Le sang n'en finit plus de couler, la guitare n'en finit plus de pleurer
Keiji Haino est un samouraï. Un de ces guerriers des temps anciens catapulté dans le monde moderne, qui a troqué son sabre contre une guitare. Et en guise d'armure, un ampli. Enfin c'est la seule explication que j'ai pu trouver... Difficile d'admettre que telle musique (et tel musicien) est bien de ce monde.
On peut déplorer que la culture du kitsch japonais ôte toute envie à l'Occidental moyen (même curieux) d'aller farfouiller à droite à gauche pour trouver les rares perles qui illumineront ses tympans formatés. Et un beau jour, à force de décortiquer les interviews de ses héros préférés, le petit indé chope par-ci par là une phrase révélatrice. Keiji Haino, mmh ? Thurston Moore le désigne comme plus grand génie bruitiste du XXème siècle.
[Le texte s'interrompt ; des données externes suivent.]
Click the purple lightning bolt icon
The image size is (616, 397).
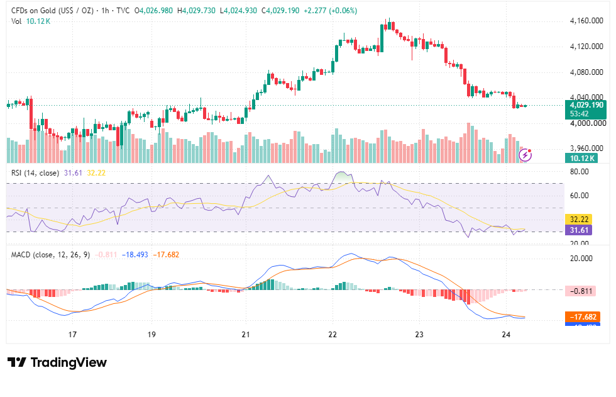(x=525, y=155)
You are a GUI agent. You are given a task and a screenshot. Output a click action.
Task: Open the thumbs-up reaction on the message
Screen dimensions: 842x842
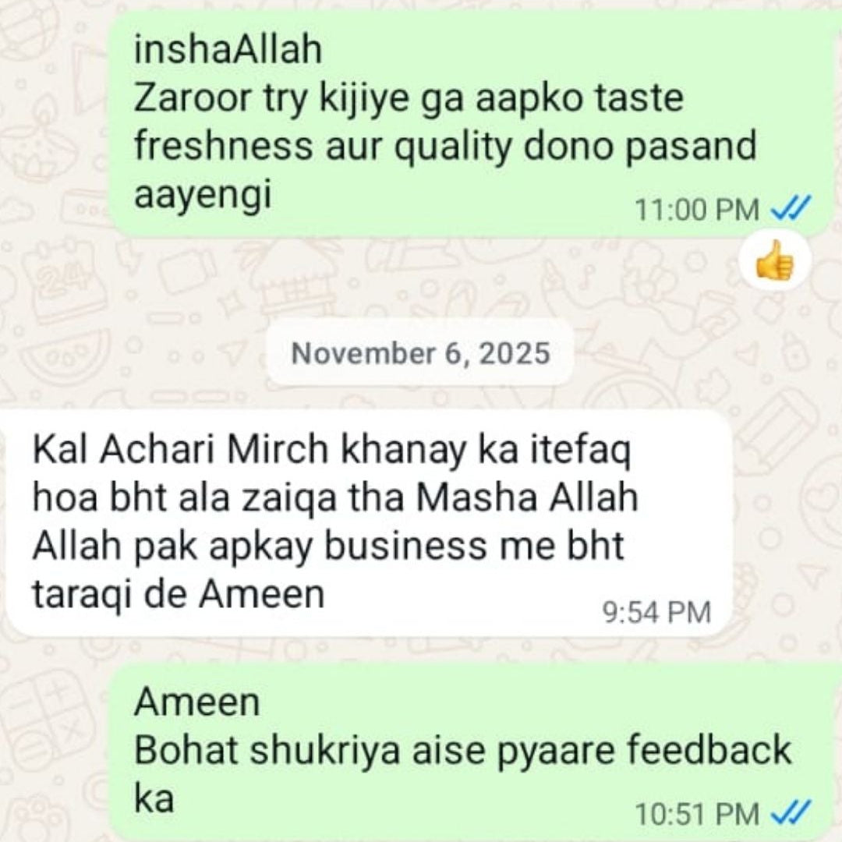point(774,260)
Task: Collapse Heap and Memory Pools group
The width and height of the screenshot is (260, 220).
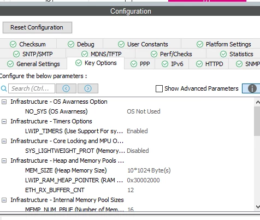Action: [x=4, y=160]
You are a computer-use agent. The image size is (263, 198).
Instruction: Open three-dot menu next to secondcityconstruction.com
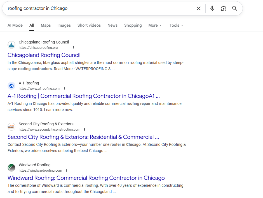[84, 130]
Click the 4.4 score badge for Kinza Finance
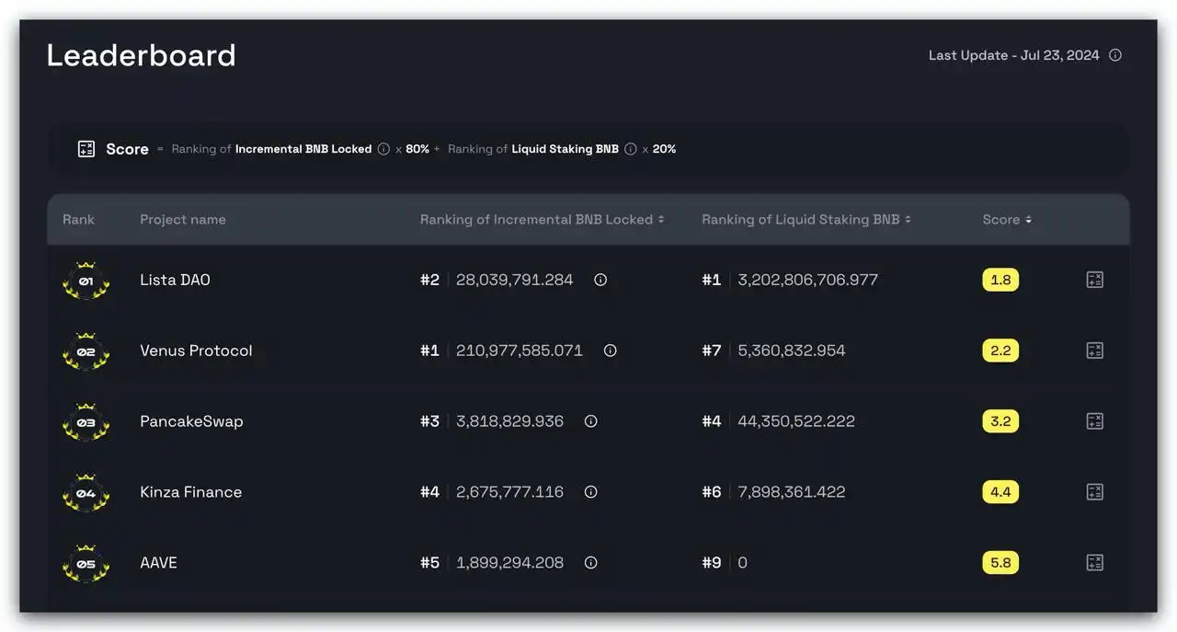Screen dimensions: 1177x632 coord(1000,492)
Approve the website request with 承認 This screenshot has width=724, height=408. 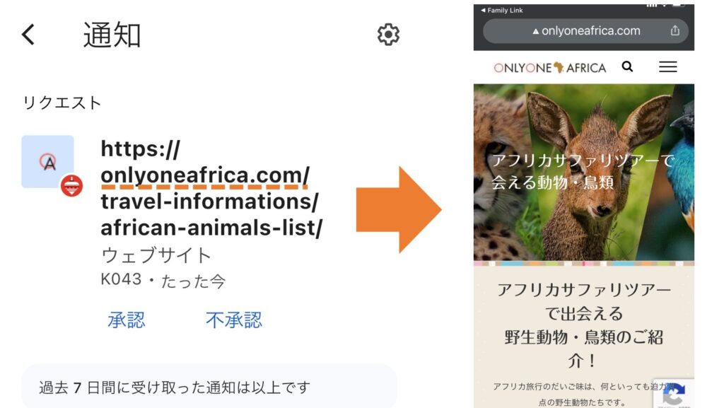click(126, 320)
Tiens donc ! Jim O'Rourke dit même de lui que "C'est un brave." Bon, on va bien finir par jeter une oreille intriguée sur l'homme dont on dit qu'il est capable d'improviser et d'expérimenter, seul face à un public pendant plusieurs heures, avec sa seule guitare. Contemporain de Merzbow, tout ça... Je ne vous cache pas mon appréhension première, motivée par plusieurs raisons. Déjà, la productivité affolante de l'homme, ses collaborations innombrables, ses enregistrement live en pagaille, tout ce bordel sans nom a de quoi apeurer. Même pour l'amateur de Zappa que je confesse être. Ensuite, la méfiance instinctive de l'esbroufe. "Bruitiste", ça englobe beaucoup de monde, aussi bien les surdoués que les charlatans opportunistes. Enfin, mais là ça tient du préjugé stéréotypique, la culture japonaise et moi n'avons jamais fait bon ménage, jusqu'à présent.
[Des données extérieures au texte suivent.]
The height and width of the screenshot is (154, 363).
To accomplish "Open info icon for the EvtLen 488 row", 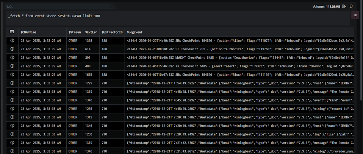I will pos(12,66).
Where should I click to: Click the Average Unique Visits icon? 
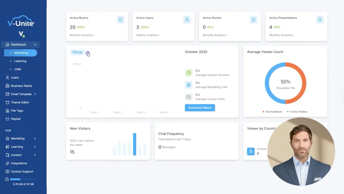(x=188, y=97)
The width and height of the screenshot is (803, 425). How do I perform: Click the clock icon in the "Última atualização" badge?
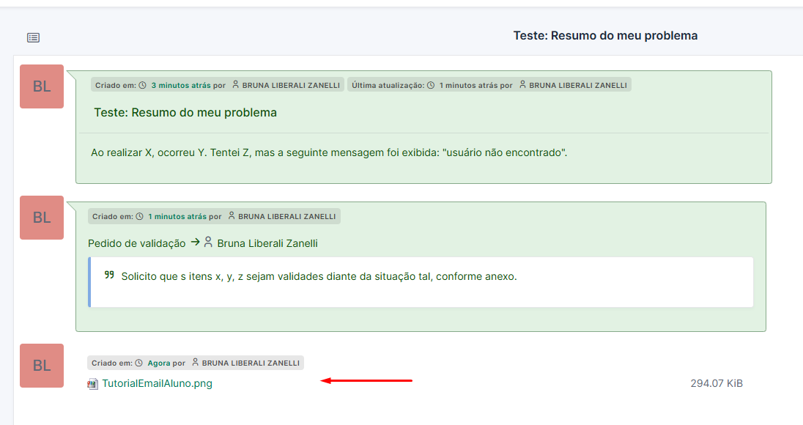tap(431, 85)
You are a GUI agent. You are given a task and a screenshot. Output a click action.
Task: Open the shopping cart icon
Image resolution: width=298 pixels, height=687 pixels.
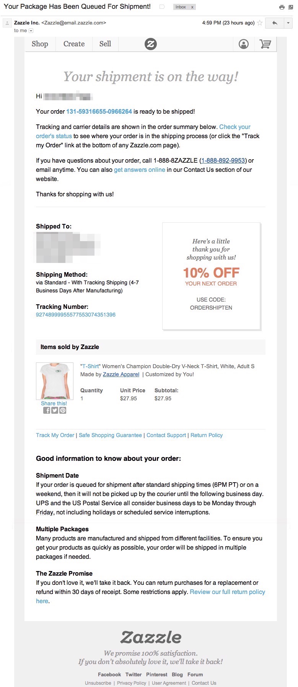265,44
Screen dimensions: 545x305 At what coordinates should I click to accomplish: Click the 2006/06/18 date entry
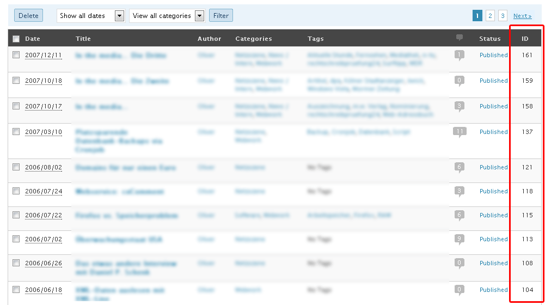(44, 290)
Et voilà qu'aujourd'hui je me retrouve à chroniquer cet artiste (négligé sur le site, étonnant) et plus particulièrement cet album, le premier que j'ai téléchargé (ne cherchez pas, il est littéralement introuvable en disque). Affection. Titre à la fois juste et éloigné de la réalité. Quand on commence à connaître le bonhomme, ses albums les plus jusqu'au-boutistes (C'est Parfait, endoctriné tu tombes la tête la première...), on apprend d'autant mieux à apprécier le calme, la sobriété relative et surtout la majesté de cet enregistrement pourtant assez angoissant. Dans la forme, c'est un "classique" de Mr. Haino ; seul face à un public, on l'entend brancher son ampli, et c'est parti pour 58 minutes d'exhibition. Le samouraï entre en scène et joue. À sa façon, unique, il plaque accords sur accords, parfois le même pendant plusieurs minutes sans faiblir. Comme guidées par un métronome anxiogène, les notes emplissent l'atmosphère et se font percussions, éléments rythmiques plus que mélodiques, sur lesquels, enfin, vient se poser la voix de Keiji Haino. Sa voix, punaise, voilà encore un élément qui mériterait une thèse à elle toute seule. Le théâtre traditionnel japonais se reconnaît immédiatement dans les hululements efféminés de Haino, qui chante comme on joue son personnage, avec son cœur et ses tripes. Il applique strictement la culture japonaise qui consiste à ne rien laisser paraître de ses états-d'âmes dans la vie courante, mais d'exagérer au possible lorsqu'il s'agit de mimer une scène théâtrale. Les aigus surprenant de l'homme que l'on imagine fin comme une baguette, complètent à la perfection les envolées soniques de sa guitare, témoignage d'une alchimie dont les secrets m'échappent encore complètement. Sans montrer le moindre signe de fatigue, Haino s'époumone, alterne passages contemplatifs et massacre bruitiste où le samouraï part à l'assaut de ses propres démons, avec un brio stupéfiant qui trahit de nombreuses années de rodage (Haino est "actif" musicalement depuis les années 70). La transe dans lequel il est plongé est communicative, et il est impossible de ne rien ressentir en écoutant cet album.
Personnel et intime comme peu d'autres, Affection peu aussi bien rebuter le rétif par ses hululements glaçants qu'attirer comme un aimant toute personne désireuse de se prêter au jeu de la transe bruitiste. Pour conclure, il est des chances que ce disque et cet artiste change carrément la perception de beaucoup sur la musique en général, et si vous avez l'occasion d'enfoncer cette chose dans le crâne rose fluo d'un fan de J-Pop, vous avez ma bénédiction.